Rice attended a ministerial gathering Wednesday of the 10-member Association of Southeast Asian Nations (ASEAN) which spent considerable time on Myanmar, which is under US and EU sanctions over its human rights record.
“The ASEAN charter aspires to rule of law, human rights, development of more pluralistic political systems, integration into the international community of states and Burma is out of step, badly out of step,” she said.
The regional grouping pursues a controversial policy of “constructive engagement” with Myanmar, a military-run nation formerly known as Burma.
The junta was severely criticised for its delay in allowing foreign aid into the country after a May 2-3 cyclone left 138,000 people dead or missing.
It belatedly allowed aid workers to enter under an arrangement forged with ASEAN and the United Nations.
“You wonder how can the international community stand by and allow that to happen,” Rice said.
“I give a lot of credit to ASEAN for developing the mechanism for assistance and for speeding up assistance after a period of time and becoming a kind of an international clearinghouse, if you will, for contact with Burma,” she said.
“That was a useful role, but it should never have happened in the first place,” Rice said.
“Now the question is, given the slight opening that this has provided, is there a way to move Burma to a political track that would finally make something of what is right now a kind of mockery, which is this ‘roadmap to democracy’ which is going nowhere,” Rice said.
“Would it be possible for regional states and neighbors to press the regime to release Aung San Suu Kyi, to allow real opposition, to get on a path?” she said.
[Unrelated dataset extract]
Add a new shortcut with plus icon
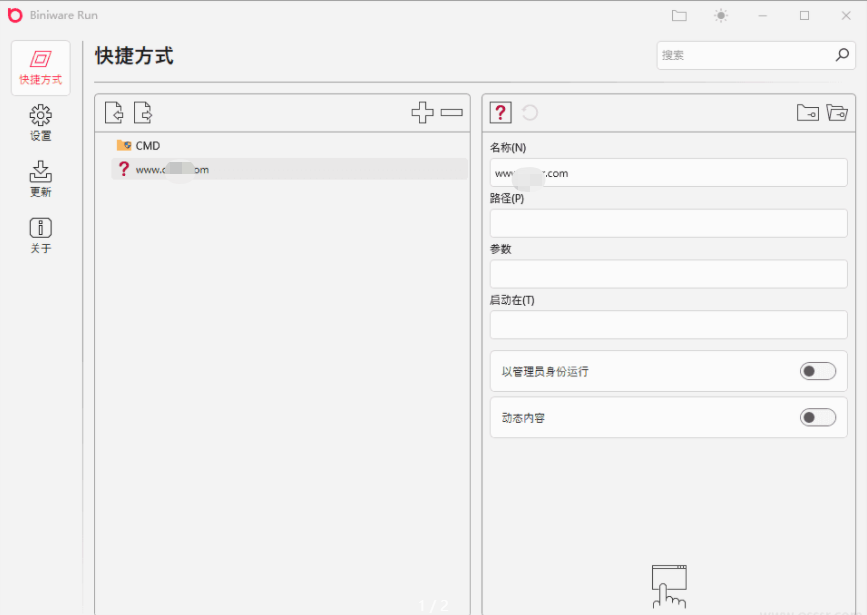This screenshot has height=615, width=867. [x=422, y=113]
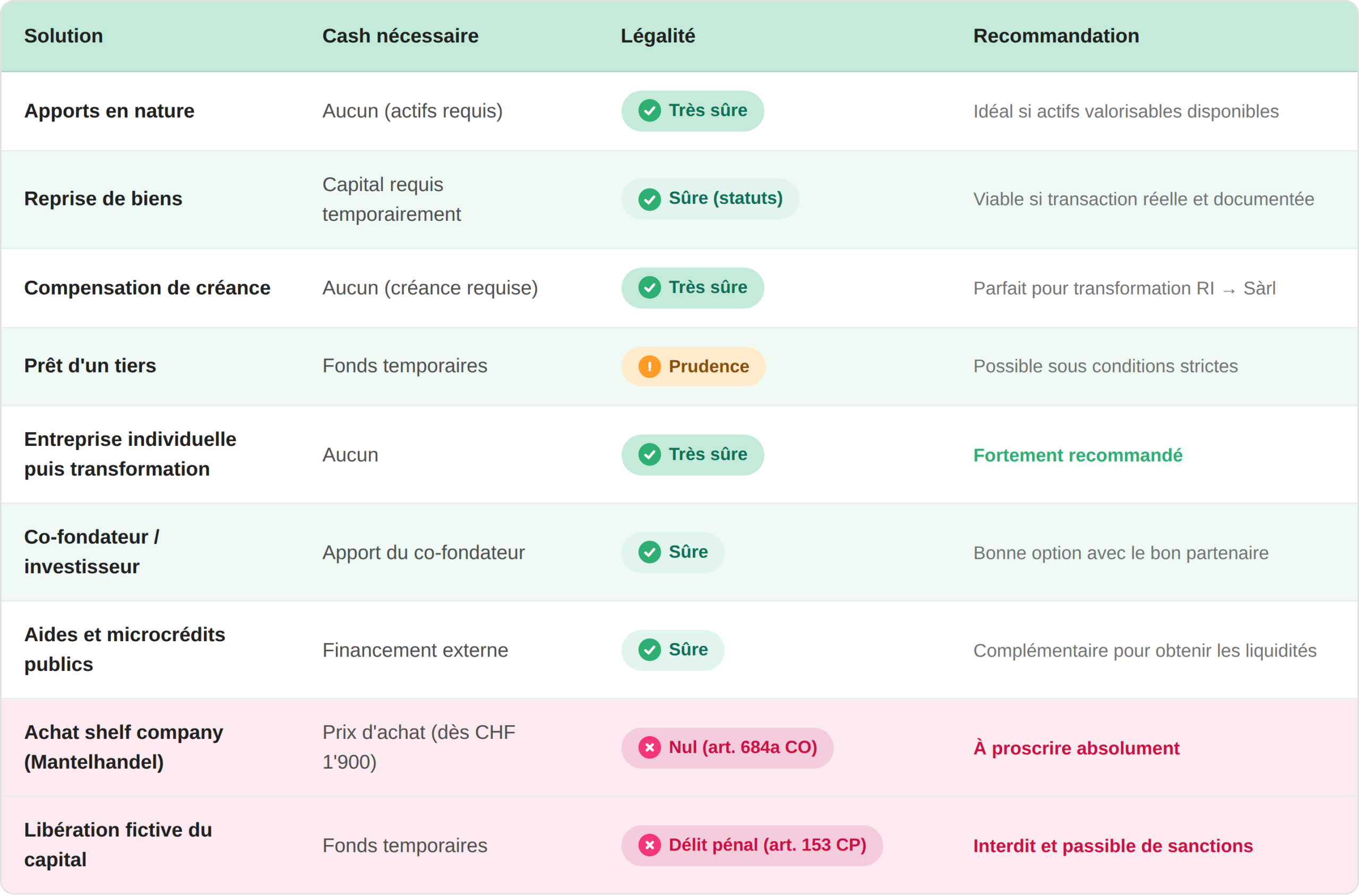
Task: Click the Achat shelf company (Mantelhandel) title
Action: (x=124, y=747)
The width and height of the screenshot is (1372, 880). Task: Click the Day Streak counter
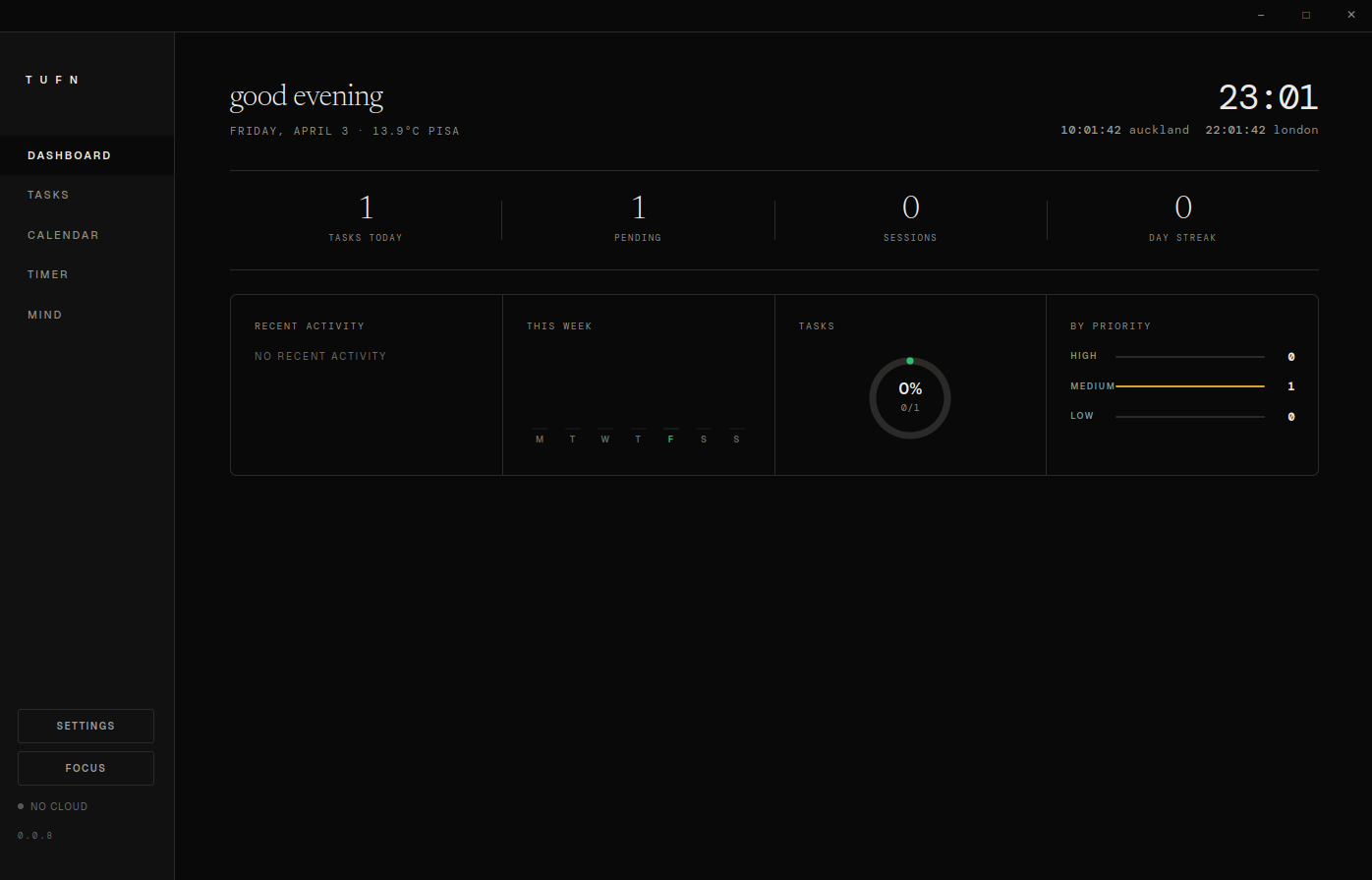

Democracy leader and Nobel peace laureate Aung San Suu Kyi has been under house arrest for most of the past 18 years since her party won a 1990 election which the generals have never recognised.
Ministers repeated a call for the release of Aung San Suu Kyi and other political detainees, while urging the junta to engage with her movement, which has been shut out of the much-criticised “roadmap to democracy.”
While the ASEAN foreign ministers expressed “deep disappointment” over Aung San Suu Kyi’s continued detention on Sunday night, those words were removed in a final communique issued after formal talks the following day.